Exercise requirements = In the entries below, find each line with the string "number" and copy it.

▬▬▬▬▬▬

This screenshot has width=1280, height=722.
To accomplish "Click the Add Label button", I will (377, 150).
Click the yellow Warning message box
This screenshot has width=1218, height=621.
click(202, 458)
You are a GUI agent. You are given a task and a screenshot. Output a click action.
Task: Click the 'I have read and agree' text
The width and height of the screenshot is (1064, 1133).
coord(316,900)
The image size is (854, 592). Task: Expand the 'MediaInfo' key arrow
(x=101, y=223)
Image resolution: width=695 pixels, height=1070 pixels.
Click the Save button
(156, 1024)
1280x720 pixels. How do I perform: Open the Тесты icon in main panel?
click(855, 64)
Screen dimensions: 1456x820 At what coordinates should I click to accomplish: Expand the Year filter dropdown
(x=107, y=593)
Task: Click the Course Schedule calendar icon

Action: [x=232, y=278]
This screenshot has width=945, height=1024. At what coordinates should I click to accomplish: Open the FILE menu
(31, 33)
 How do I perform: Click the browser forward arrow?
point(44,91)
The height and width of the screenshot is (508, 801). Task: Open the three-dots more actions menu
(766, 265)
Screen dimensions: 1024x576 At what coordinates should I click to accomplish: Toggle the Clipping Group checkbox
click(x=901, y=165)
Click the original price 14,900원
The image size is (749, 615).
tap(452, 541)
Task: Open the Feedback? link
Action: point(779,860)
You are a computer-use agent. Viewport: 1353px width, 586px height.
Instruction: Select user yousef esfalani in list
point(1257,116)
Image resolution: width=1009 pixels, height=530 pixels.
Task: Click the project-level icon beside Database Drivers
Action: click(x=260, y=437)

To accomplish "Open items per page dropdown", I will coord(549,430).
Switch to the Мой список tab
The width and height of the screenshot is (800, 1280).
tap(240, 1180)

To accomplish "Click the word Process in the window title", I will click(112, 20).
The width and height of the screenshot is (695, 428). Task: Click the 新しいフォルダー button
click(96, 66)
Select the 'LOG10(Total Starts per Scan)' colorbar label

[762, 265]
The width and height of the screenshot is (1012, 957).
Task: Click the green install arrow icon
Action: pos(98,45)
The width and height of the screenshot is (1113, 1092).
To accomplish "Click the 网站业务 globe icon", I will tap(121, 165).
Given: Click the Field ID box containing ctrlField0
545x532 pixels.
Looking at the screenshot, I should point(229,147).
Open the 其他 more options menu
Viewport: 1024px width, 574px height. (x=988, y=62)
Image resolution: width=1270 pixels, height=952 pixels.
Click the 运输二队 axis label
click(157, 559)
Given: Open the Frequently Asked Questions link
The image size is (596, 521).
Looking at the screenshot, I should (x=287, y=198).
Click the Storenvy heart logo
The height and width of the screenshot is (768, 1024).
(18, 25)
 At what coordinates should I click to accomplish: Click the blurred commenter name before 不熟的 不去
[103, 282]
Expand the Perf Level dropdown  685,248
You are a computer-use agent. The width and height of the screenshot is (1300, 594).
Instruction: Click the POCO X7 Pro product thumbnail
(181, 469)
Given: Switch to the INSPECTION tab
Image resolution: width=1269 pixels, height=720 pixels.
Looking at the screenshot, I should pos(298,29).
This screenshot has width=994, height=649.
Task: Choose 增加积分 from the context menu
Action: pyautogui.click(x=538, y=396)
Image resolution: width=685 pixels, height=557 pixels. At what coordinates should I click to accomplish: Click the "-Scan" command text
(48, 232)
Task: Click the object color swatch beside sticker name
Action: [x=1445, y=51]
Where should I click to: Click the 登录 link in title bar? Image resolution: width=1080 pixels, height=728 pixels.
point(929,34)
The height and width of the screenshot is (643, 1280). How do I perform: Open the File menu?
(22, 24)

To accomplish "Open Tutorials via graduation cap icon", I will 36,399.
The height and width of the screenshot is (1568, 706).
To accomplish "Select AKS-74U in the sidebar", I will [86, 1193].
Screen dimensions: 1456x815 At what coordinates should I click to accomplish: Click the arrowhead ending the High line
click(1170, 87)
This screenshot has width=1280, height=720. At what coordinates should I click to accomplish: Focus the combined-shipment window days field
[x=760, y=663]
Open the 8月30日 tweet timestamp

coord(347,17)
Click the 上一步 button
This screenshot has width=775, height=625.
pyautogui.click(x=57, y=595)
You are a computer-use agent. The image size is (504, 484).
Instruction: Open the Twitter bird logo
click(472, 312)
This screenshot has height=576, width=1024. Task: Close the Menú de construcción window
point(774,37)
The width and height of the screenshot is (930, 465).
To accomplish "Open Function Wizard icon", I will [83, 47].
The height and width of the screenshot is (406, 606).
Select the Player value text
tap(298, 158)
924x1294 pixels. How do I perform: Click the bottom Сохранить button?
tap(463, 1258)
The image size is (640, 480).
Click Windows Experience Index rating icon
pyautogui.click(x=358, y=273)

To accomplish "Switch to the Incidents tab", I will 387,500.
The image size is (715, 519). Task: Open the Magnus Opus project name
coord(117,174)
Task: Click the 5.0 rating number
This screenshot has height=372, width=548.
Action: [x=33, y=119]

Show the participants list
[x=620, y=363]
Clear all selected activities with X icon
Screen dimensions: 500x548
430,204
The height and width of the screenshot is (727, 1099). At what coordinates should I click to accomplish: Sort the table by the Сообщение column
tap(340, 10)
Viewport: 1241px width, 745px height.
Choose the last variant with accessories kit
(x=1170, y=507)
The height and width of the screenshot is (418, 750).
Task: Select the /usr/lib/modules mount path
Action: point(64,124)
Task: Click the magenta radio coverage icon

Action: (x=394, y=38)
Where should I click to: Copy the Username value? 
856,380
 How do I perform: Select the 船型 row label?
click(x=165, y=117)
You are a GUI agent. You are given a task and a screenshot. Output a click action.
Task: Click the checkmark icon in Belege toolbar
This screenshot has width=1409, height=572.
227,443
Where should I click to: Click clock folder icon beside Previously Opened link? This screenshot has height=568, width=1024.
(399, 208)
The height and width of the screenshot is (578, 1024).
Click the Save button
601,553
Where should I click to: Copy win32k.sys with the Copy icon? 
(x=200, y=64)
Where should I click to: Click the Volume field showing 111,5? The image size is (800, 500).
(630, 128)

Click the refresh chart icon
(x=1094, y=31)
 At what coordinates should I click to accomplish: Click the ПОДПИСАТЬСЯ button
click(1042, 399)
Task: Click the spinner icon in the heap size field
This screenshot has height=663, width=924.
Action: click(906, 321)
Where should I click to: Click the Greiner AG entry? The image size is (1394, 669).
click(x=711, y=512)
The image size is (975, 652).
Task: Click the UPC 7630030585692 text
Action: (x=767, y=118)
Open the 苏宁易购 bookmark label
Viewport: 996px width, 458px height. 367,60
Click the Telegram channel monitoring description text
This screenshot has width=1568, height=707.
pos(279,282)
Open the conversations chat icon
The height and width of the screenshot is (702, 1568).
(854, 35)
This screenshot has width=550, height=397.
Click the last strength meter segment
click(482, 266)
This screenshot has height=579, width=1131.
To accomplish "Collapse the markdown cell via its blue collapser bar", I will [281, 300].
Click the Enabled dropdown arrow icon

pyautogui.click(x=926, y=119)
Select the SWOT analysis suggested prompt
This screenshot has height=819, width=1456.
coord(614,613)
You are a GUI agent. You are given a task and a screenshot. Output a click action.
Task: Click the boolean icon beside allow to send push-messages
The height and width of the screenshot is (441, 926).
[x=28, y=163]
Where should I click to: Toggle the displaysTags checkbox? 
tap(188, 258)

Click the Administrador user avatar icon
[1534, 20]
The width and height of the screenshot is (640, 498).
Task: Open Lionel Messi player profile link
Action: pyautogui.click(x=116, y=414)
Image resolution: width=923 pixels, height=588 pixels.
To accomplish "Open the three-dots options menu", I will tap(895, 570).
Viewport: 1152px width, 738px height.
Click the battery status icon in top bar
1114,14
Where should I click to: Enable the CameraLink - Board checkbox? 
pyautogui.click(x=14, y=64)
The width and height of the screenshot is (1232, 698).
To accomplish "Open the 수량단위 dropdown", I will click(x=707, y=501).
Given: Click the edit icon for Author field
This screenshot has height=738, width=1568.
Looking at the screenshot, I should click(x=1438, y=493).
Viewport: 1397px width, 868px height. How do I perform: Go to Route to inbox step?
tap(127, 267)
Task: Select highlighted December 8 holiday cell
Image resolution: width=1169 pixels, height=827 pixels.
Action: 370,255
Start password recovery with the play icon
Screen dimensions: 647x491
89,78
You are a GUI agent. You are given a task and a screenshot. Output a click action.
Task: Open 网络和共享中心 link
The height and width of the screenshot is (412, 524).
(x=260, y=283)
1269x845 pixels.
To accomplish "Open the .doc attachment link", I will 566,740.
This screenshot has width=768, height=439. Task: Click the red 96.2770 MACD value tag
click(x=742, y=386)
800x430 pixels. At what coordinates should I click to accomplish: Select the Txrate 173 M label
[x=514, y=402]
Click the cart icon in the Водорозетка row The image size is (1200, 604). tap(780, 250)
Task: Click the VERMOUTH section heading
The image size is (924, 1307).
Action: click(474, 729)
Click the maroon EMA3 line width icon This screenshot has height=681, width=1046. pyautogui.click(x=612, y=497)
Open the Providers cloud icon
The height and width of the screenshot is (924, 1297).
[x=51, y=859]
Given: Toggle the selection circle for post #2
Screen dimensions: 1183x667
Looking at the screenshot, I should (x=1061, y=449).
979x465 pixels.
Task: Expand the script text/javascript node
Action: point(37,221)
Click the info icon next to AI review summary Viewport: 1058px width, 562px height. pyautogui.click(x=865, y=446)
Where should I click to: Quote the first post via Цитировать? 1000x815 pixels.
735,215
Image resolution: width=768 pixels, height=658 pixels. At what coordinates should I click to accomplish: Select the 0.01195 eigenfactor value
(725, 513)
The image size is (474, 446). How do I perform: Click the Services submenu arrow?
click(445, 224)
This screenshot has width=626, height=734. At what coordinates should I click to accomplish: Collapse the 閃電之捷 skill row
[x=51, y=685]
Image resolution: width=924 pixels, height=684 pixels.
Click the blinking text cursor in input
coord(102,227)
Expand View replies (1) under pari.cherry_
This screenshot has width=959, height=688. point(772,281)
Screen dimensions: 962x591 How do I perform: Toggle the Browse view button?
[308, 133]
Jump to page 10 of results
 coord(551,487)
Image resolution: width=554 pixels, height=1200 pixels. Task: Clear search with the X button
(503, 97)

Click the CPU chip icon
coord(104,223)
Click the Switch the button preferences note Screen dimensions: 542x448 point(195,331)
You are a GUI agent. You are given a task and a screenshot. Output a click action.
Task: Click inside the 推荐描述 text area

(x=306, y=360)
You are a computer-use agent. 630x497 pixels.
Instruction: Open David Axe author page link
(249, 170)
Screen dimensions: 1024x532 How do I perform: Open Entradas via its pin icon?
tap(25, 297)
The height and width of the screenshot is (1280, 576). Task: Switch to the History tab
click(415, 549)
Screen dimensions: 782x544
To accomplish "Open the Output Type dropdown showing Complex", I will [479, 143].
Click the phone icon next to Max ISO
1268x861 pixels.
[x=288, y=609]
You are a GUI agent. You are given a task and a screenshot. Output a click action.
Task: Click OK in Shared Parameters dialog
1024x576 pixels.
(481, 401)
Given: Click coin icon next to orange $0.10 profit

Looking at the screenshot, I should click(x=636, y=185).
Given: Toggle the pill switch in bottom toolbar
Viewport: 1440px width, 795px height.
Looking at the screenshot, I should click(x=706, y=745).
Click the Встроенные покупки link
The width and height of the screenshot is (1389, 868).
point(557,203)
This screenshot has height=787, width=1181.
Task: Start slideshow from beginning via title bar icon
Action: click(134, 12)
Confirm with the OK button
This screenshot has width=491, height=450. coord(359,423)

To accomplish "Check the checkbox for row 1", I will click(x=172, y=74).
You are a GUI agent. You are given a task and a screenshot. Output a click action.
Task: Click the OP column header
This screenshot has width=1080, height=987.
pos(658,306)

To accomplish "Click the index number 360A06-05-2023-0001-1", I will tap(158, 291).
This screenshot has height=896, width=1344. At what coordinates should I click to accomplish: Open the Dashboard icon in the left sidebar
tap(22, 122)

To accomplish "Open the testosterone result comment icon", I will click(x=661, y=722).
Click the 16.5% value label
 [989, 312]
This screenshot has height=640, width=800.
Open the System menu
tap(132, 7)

▬▬▬▬▬▬

Answer to this problem =
Task: Click the 5.0 rating number
To accomplish "Click the index number 360A06-05-2023-0001-1", I will tap(158, 291).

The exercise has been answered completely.